Ching-Po Wong returns with a fragmented and rewarding tale of hatred.
Described as dark, brooding, and extreme, Revenge: A Love Story is all of these. It is also exciting, at times horrific, and captivating. Identified as a horror story, this is a genre crossing film like no other. Part love story, there are elements of horror, along with thriller, action and drama. This is the result of what happens when a group of dedicated film makers gather to produce an experience for the film lover that will leave an emotional mark long after the lights have come on. This is not a film about forgiveness, as the title so rightly lets us know this is a film about Revenge.
Revenge: A Love Story is about Kit (Juno Mak) and Wing (Sola Aoi). Set in an isolated village in the New Territories of Hong Kong, a serial killer is on the loose. In this isolated environment we are introduced to two alienated people who meet and fall in love. With total dedication to each other, Kit is a slow-witted, quiet bun salesman, and Wing is a mentally challenged school girl. Wing lives with her grandmother who disapproves of Kit’s advances. Kit continues the pursuit of Wing, and eventually wins favour with Wings grandmother. As their love for each other grows, tragedy strikes. Into their life comes Jeff (Shin-Hou Chin), and an unidentified local drunkard (Lau Wing). With their arrival, and the actions they take, they make the narrative of Revenge: A Love Story continue to its violent conclusion
The world in which Ching-Po Wong sets his work is a brutal, dark, and horrifying place. There have been comparisons to David Finchers’ Seven. This is a good starting point, and it is even used in the promotion of the film, but there is one important point to be made. Unlike David Fincher’s work, Wong leaves the horror on the screen. Revenge: A Love Story is a film full of violence, blood, gore and very graphic details. Whether this makes it the better film than Seven is debatable, but it certainly turns up the tension.
The film definitely belongs to Juno Mak. A former boy band member with a controversial past, Mak co-wrote the screenplay, was originator of the story, and stars in the film as Kit. A demanding and physical role, Juno Mak is certainly up to the task and is the centre of attention in every scene that he has a part in. Sola Aio, who plays Wing with all the innocence the role calls for, is a Japanese adult entertainment actress in her film acting debut. Interestingly, Sola Aio does not speak Cantonese. She came to be involved with the project because director Wong had trouble casting the role as a result of nudity. After constant refusals in the Hong Kong film industry, he looked to Japan to find an actress that would fulfil the needs of the role. To her credit and dedication to the project, Sola Aio learned her Cantonese lines, and she is excellent. Adding to this mix are stand-out performances by Shin-Hou Chin, and Lau Wing, and a great cast of veteran character actors.

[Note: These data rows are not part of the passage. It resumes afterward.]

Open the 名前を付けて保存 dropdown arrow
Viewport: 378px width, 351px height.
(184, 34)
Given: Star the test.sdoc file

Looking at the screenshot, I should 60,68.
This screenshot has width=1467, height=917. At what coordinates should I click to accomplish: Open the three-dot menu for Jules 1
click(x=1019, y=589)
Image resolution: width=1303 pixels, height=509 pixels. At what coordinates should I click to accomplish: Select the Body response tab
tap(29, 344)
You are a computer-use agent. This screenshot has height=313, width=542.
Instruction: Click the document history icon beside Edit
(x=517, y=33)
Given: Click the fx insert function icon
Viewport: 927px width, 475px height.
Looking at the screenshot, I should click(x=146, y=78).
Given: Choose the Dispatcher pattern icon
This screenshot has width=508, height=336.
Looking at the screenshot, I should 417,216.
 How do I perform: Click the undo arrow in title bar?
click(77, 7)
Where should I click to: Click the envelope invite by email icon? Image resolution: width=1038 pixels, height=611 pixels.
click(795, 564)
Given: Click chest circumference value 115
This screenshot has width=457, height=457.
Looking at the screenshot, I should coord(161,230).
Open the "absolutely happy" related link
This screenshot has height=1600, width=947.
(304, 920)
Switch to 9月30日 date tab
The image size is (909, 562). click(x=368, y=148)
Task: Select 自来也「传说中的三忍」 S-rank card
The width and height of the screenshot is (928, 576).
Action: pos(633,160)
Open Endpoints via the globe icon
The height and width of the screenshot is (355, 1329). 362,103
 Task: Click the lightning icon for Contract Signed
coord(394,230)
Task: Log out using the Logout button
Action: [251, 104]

Revenge: A Love Story is shot in a visual style that is complementary to the gritty narrative being told. Washed-out colours, dark lighting, and close-ups give a full understanding of just the type of world we have entered. Low floor tracking shots that are framed to reveal the horrors that are waiting just around the corner of darkly lit rooms. Framed point of view scenes that force you to keep your attention on more than one participant in a confined space. Brightly lit locations that in a moment become terribly horrific environments. All these give a clear understanding to the viewer just where they fit in with this experience.
Described by Juno Mak as a story of hatred, Revenge: A Love Story is a fragmented piece of filmmaking, but in a very rewarding way. Several instances as a result of the editing employed, our knowledge, understanding, and even sympathies actively change. Impressive, because with the acceptance of the traditional shock ending in classical cinema narrative, not many filmmakers actively use this tool .It takes a special talent of which Wong obviously possesses, and he most definitely uses to the viewer’s reward. There is some clear influence by Quentin Tarantino, such as the use of title cards with a chapter name for each section of the film. Wong takes a different approach in using this device to play with our emotions: a character we sympathise with in the film’s opening chapter is a villain two or three chapters later.
Once again, it is an absolute pleasure to come across a gem from outside the Hollywood system. I have no doubt that at some point this will get the studio treatment. As with The Departed, there is no way that it would be as enjoyable as the original. What makes this film so good is that you have a group of individuals that come together, dedicated to telling a story. They have all committed their talents to producing a film that is not only exciting and very involving to watch unfold, but is a gem to interact with and is way out of Hollywood’s league. It would definitely not be made in today’s mainstream system, and that’s something to be excited about.
Madman has provided a good 2:35:1 ratio transfer of the film. The film is largely set in dark, and dense environments such as interview rooms, confined apartments, and dark exteriors, so this is more of the filmmaker’s conscious approach and the disc does not suffer for it, as the film looks great. While some of the CGI is a bit dicey it does not take away from the enjoyment of the film. There are several extras that are very enjoyable, interviews with the actors, stories on how the stunts were performed, and revelation’s on just why some artistic decisions were made. This was reviewed on a DVD, would love to see what they would do with a Blu ray release.